CF1074




Alors que 27 agents de police se sont donné la mort en 2024 et qu’au moins 16 se sont donné la mort en 2025, il est urgent de mettre en place une politique de prévention à la hauteur du défi. Or, les crédits du programme de mobilisation contre le suicide sont passés de 2,89 millions en 2024 à 1,6 million en 2025, et il est proposé de maintenir ce niveau alors même que le Gouvernement indique que « les actions de prévention du suicide et des risques psycho-sociaux restent également une priorité du responsable de programme ». Si une réelle politique de prévention ne peut faire l’économie d’une réforme profonde de l’institution, dont les pressions hiérarchiques et l’obsession pour les chiffres au détriment du service rendu au public abîment les agents, les écologistes proposent d’augmenter le nombre de psychologues à disposition des agents de police au sein du service de soutien psychologique opérationnel (SSPO) pour atteindre 400 psychologues (contre 310 actuellement, dont 122 au SPPO auxquels s’ajoutent des contractuels), soit 90 postes supplémentaires, s’ajoutant par ailleurs aux 2 537 « sentinelles » qui ont été formées.

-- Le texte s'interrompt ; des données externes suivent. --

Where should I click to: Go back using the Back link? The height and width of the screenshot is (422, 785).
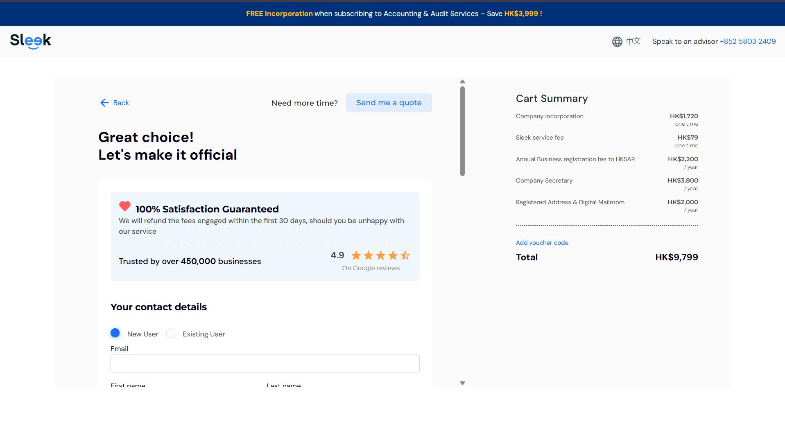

L’insuffisance du nombre de postes au sein du SSPO, qui fêtera ses 30 ans en 2026, est en effet un constat partagé qui nécessite une action plus résolue que la création de 11 postes d’ici 2028 à raison de 2 postes par an. Pour ce faire, il est proposé un transfert de crédits à hauteur de 5,4 millions d’euros de l’action 02 « Démarches interministérielles et communication » du programme « Sécurité et éducation routières » vers la sous-action 06.02 « Action sociale » de l’action 06 « Commandement, ressources humaines et logistique » du programme « Police nationale ». Nous demandons par ailleurs au Gouvernement de lever le gage.